En este contexto me gustaría terminar con una provocación: quizá sería el momento de observar qué está detrás de los discursos y sus retóricas a la hora en que lo que pareciera estar en juego son tres nociones distintas sobre el estatuto mismo de lo político: la del PRI que construye su plataforma desde una concepción tecnócrata y desarrollista a partir de una espectacularización y simulación de su discurso. (Basta con ver en encuadre en los spots de Peña Nieto, sus corbatas siempre combinadas y la vacuidad del significado de su slogan “me comprometo y sabes que lo voy a cumplir”, que han llegado a convertirse en guiñolescos después del suceso de la Ibero). No así el discurso de Josefina Vázquez Mota que en su inseguridad ha dado varios bandazos: desde la apuesta por una campaña basada en el género (Josefina diferente), hasta una campaña de descalificación que dio entrada al tercero excluido –López Obrador– a la hora de mostrar su ineficacia después de seis años de la llamada “guerra sucia” que ya no intimida a nadie, hasta llegar al discurso de la inclusión del joven y el futuro que mostró en su participación en la Ibero y que ha intentado restituir la importancia de lo femenino en la política en uno de sus múltiples spots que intentan convencer al buen padre de familia de que el voto por la mujer promete y casi asegura el futuro de su hija… Perdón, nada más machista y misógino que esa paternidad que da permiso. Eso sin tomar en cuenta que su discurso sobre la paz reproduce las formas más reaccionarias de los procesos políticos que buscan la reconciliación social evadiendo el problema de la relación entre violencia, muerte social, la justicia y los juicios políticos que son la única condición que hace posible las transiciones democráticas reales. Del otro lado el discurso de López Obrador que ha crecido en credibilidad y que si bien puede ser criticado desde las fobias poco objetivas de los medios por populista, avejentado y bla, bla, bla… algo que se ha visto a la distancia pareciera que le da la razón: el hecho de construir no nada más un programa de gobierno, no nada más formulas gastadas de transiciones democráticas como las de los gobiernos de coalición, sino un discurso que redefine, no sin torpezas, las condiciones de posibilidad del Estado y la política. Quizá aquí es donde podamos encontrar la diferencia en la que descansa la posibilidad de la política, aunque no sin el riesgo de un desencanto, pero vale la pena intentarlo.

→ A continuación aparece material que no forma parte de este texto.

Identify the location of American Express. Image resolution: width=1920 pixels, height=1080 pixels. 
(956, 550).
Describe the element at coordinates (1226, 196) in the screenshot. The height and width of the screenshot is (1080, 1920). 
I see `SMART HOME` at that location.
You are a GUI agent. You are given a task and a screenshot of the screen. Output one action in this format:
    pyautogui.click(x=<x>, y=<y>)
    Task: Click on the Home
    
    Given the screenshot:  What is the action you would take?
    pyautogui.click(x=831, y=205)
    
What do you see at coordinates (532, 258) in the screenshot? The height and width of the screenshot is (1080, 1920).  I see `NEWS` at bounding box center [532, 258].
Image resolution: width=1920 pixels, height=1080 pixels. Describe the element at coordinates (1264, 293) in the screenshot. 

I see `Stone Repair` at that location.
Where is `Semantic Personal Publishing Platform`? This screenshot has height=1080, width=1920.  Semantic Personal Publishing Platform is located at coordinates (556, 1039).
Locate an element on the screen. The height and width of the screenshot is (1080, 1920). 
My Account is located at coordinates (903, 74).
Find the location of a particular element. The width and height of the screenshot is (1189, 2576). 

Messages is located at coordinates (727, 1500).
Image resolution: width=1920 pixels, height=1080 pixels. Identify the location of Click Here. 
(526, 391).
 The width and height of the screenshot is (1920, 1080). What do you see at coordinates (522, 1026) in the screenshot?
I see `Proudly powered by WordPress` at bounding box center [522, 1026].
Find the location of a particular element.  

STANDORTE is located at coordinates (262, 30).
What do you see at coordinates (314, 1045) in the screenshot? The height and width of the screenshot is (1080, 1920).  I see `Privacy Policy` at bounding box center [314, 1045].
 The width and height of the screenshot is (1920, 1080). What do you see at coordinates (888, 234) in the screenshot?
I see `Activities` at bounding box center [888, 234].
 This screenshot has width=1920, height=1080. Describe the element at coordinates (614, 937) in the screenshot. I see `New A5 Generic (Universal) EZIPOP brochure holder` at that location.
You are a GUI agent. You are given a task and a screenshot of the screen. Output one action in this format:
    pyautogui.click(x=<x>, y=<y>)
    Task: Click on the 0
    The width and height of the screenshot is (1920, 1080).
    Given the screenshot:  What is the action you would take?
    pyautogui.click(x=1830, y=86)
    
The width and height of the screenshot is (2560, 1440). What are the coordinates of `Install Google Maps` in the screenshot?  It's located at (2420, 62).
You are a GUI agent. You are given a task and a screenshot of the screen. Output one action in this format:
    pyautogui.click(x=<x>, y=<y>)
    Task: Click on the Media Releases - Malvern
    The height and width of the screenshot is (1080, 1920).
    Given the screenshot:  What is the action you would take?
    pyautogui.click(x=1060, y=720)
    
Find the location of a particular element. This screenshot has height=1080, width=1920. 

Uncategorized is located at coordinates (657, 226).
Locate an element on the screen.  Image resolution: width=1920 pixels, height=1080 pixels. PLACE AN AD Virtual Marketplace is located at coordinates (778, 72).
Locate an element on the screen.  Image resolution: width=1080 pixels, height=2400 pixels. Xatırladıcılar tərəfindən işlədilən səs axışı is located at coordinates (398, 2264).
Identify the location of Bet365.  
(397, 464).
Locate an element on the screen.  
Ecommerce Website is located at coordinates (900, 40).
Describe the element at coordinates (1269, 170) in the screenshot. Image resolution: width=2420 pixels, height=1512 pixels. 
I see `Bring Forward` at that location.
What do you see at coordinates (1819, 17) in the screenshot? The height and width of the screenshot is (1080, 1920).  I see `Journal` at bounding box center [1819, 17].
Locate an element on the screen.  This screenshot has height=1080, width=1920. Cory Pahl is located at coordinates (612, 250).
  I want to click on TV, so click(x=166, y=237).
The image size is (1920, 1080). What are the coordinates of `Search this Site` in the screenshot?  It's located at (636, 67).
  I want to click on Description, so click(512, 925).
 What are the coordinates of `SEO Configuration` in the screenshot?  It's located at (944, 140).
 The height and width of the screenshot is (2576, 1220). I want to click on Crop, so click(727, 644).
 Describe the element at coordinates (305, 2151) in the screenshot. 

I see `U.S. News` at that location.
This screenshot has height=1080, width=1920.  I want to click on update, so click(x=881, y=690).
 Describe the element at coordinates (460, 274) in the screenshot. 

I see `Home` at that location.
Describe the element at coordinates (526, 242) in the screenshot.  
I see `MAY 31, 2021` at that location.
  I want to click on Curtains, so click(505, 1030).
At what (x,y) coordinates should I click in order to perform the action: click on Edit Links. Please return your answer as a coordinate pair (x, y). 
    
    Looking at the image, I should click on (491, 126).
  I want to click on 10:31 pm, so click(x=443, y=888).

Dejo para otro momento un análisis sobre la otra reinvindicación del movimiento del Yo soy #131/132, el que tiene que ver con el derecho a la información y con las lógicas de diseminación de la estructura paradójica de su enunciado y que sin duda guarda una relación directa con la comunicación en red y con la desestructuración constante del sistema focalizado de toma de decisión propio del asambleísmo… un problema por venir. Por ahora basta con insistir en la potencia de este movimiento que desborda los marcos de representación y que en su modo de enunciarse abre la discusión sobre la democracia más allá de los partidos, más allá de los medios. Corrijo: habría que pensar que el movimiento de estudiantes y universitarios se coloca “más acá”, en el espacio del disenso como la acción política misma donde se redefine el espacio público (el político y el mediático). ¿La institución del poder en México está capacitada para generar la condición de representación de un afecto instituyente que entiende la política como fiesta que celebra el derecho a la expresión? ¿O acaso tendremos que conformarnos con la tristeza melancólica de nuestra ficción criolla que encarna el mestizo?